The expected output is every entry, copied exactly.
(Beginning of Data shown)
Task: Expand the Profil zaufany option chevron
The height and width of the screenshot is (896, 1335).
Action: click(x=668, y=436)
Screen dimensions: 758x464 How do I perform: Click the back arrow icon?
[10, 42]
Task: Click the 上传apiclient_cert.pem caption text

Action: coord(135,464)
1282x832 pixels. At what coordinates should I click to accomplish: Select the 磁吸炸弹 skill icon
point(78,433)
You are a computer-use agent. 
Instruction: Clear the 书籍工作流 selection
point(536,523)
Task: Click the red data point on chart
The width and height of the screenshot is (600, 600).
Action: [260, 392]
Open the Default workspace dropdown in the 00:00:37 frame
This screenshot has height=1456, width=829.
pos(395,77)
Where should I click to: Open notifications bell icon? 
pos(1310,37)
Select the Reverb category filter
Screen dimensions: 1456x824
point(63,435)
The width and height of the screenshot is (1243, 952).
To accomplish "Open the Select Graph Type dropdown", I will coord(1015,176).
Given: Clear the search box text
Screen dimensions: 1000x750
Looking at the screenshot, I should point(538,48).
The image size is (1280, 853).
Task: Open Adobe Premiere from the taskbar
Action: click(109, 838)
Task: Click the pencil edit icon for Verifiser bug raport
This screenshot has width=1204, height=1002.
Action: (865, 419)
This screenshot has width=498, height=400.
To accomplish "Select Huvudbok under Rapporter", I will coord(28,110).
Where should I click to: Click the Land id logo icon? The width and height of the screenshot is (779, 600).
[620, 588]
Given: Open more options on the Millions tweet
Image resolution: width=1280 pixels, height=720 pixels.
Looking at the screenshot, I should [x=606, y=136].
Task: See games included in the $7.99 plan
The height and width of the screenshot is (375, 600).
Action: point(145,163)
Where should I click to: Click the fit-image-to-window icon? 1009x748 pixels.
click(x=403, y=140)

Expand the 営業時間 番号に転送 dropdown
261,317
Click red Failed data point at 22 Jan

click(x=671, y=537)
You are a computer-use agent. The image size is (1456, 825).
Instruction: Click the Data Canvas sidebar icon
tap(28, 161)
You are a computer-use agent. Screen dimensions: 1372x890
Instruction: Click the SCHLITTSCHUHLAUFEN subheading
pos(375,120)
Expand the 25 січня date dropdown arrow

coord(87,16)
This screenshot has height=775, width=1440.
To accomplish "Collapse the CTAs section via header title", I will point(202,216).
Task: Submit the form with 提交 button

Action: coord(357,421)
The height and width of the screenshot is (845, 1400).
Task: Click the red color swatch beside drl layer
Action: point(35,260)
(End of Data shown)
◆ Reply to the exercise:
Task: Expand the Profil zaufany option chevron
The height and width of the screenshot is (896, 1335).
Action: click(x=668, y=436)
Screen dimensions: 758x464 How do I perform: Click the back arrow icon?
[10, 42]
Task: Click the 上传apiclient_cert.pem caption text

Action: coord(135,464)
1282x832 pixels. At what coordinates should I click to accomplish: Select the 磁吸炸弹 skill icon
point(78,433)
You are a computer-use agent. 
Instruction: Clear the 书籍工作流 selection
point(536,523)
Task: Click the red data point on chart
The width and height of the screenshot is (600, 600).
Action: [260, 392]
Open the Default workspace dropdown in the 00:00:37 frame
This screenshot has height=1456, width=829.
pos(395,77)
Where should I click to: Open notifications bell icon? 
pos(1310,37)
Select the Reverb category filter
Screen dimensions: 1456x824
point(63,435)
The width and height of the screenshot is (1243, 952).
To accomplish "Open the Select Graph Type dropdown", I will coord(1015,176).
Given: Clear the search box text
Screen dimensions: 1000x750
Looking at the screenshot, I should point(538,48).
The image size is (1280, 853).
Task: Open Adobe Premiere from the taskbar
Action: click(109, 838)
Task: Click the pencil edit icon for Verifiser bug raport
This screenshot has width=1204, height=1002.
Action: (865, 419)
This screenshot has width=498, height=400.
To accomplish "Select Huvudbok under Rapporter", I will coord(28,110).
Where should I click to: Click the Land id logo icon? The width and height of the screenshot is (779, 600).
[620, 588]
Given: Open more options on the Millions tweet
Image resolution: width=1280 pixels, height=720 pixels.
Looking at the screenshot, I should [x=606, y=136].
Task: See games included in the $7.99 plan
The height and width of the screenshot is (375, 600).
Action: point(145,163)
Where should I click to: Click the fit-image-to-window icon? 1009x748 pixels.
click(x=403, y=140)

Expand the 営業時間 番号に転送 dropdown
261,317
Click red Failed data point at 22 Jan

click(x=671, y=537)
You are a computer-use agent. The image size is (1456, 825).
Instruction: Click the Data Canvas sidebar icon
tap(28, 161)
You are a computer-use agent. Screen dimensions: 1372x890
Instruction: Click the SCHLITTSCHUHLAUFEN subheading
pos(375,120)
Expand the 25 січня date dropdown arrow

coord(87,16)
This screenshot has height=775, width=1440.
To accomplish "Collapse the CTAs section via header title", I will point(202,216).
Task: Submit the form with 提交 button

Action: coord(357,421)
The height and width of the screenshot is (845, 1400).
Task: Click the red color swatch beside drl layer
Action: point(35,260)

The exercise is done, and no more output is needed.